On 1/19/2012 1:25 AM, Manu wrote:
> You lead me to an interesting though though...
> I have been realizing one thing that is concerning me more and more though, 
> and that is that for some reason, it always
> comes back to Walter. This seems absurd.
> Why should any feature be contingent on Walters time/excitement for the 
> feature? He should be allowed to work on the
> SIMD if he wants, and it shouldn't significantly affect anyone.
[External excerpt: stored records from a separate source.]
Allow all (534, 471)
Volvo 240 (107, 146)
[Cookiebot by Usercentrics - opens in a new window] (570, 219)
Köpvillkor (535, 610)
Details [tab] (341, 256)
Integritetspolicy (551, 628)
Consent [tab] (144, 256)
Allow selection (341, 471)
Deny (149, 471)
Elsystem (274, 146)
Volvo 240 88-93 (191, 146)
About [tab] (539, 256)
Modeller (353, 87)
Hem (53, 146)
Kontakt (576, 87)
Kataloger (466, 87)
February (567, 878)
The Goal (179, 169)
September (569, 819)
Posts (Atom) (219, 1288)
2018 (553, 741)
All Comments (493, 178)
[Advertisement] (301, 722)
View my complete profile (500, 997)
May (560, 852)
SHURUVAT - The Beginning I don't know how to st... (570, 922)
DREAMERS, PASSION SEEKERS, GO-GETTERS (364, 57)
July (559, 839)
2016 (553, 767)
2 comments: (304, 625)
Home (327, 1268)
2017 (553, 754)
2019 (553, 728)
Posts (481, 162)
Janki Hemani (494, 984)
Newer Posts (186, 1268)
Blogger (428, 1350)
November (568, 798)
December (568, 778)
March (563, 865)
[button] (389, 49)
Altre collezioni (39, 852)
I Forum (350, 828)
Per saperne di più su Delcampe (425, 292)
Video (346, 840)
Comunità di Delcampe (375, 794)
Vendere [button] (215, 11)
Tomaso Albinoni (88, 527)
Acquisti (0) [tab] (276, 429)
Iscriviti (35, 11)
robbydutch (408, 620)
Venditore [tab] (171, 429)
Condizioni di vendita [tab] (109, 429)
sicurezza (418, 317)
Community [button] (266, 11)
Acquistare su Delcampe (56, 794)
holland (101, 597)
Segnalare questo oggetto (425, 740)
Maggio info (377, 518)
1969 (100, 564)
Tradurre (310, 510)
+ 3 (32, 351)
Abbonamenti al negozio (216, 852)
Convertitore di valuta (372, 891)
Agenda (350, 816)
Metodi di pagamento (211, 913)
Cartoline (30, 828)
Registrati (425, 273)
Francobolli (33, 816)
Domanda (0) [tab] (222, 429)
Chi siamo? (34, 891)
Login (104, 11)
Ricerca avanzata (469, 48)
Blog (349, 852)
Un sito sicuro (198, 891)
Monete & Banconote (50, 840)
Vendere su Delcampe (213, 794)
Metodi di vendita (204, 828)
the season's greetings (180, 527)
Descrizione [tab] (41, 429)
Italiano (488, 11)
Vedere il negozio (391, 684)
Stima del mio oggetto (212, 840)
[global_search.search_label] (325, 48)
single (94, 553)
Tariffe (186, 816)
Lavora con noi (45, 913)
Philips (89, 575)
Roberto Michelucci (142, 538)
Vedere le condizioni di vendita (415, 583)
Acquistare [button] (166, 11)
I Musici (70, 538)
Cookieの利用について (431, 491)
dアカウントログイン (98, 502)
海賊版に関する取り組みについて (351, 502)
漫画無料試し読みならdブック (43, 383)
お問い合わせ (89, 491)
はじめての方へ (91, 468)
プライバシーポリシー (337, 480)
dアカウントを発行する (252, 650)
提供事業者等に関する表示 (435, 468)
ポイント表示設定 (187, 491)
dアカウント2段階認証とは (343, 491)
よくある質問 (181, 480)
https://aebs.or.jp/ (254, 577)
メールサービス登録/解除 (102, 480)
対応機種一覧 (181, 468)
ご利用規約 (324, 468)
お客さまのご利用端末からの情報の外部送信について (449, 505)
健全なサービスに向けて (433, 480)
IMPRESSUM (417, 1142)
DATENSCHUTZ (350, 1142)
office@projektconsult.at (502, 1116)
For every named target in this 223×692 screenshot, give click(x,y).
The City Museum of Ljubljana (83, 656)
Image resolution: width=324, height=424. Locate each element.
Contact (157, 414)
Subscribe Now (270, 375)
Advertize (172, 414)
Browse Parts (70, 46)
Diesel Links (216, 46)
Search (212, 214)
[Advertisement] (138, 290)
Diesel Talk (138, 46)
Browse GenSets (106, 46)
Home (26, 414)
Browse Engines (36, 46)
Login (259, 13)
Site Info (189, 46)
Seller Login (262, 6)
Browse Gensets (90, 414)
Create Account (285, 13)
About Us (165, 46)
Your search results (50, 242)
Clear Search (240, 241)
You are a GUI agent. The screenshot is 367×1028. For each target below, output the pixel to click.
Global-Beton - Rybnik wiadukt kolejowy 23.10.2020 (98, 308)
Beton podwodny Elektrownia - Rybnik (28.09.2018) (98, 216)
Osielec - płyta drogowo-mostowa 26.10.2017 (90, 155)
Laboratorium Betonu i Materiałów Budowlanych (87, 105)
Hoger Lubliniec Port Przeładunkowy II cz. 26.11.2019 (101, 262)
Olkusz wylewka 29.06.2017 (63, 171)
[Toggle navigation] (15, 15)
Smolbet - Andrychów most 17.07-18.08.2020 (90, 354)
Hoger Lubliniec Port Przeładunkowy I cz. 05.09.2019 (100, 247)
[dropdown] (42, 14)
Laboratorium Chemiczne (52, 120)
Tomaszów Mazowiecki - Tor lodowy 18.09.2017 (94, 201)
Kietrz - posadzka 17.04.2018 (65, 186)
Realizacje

Focusing on dmd for this email, phobos and druntime are essentially not 
dependent on Walter in any way:

Very little is truly contingent on Walter (though some parts are, such as 
optlink).  Currently, for dmd, all the patches
flow through him (there's a couple others that do have commit privs but we 
don't use them).  ANYONE is free to develop
changes and submit pull requests.  The problem is that there's few who 
currently do (around a dozen, and only 3 or 4
that are particularly active).  For changes that don't come from the community, 
Walter fills in the gaps.  Over the last
couple years, the number of contributors to dmd has grown nicely, if slowly.  
If someone wrote the code for dmd to emit
coff format .obj files and it was demonstrated to work well with the microsoft 
compiler tool chain, I'll bet my next
paycheck that it'd be integrated seriously fast.

I pulled the stats on the number of pull requests we've seen since moving to 
github yesterday (see the phobos list for
the full details), but I'll repeat one from memory.  There's been 615 pulls to 
dmd of which only 58 are still open.
That's 91% handled and 9% left.  A decent number of requests are delt with on a 
daily basis.

Another interesting tool is github's impact grph:
  https://github.com/D-Programming-Language/dmd/graphs/impact

Anyway, hope that colors things a bit for you.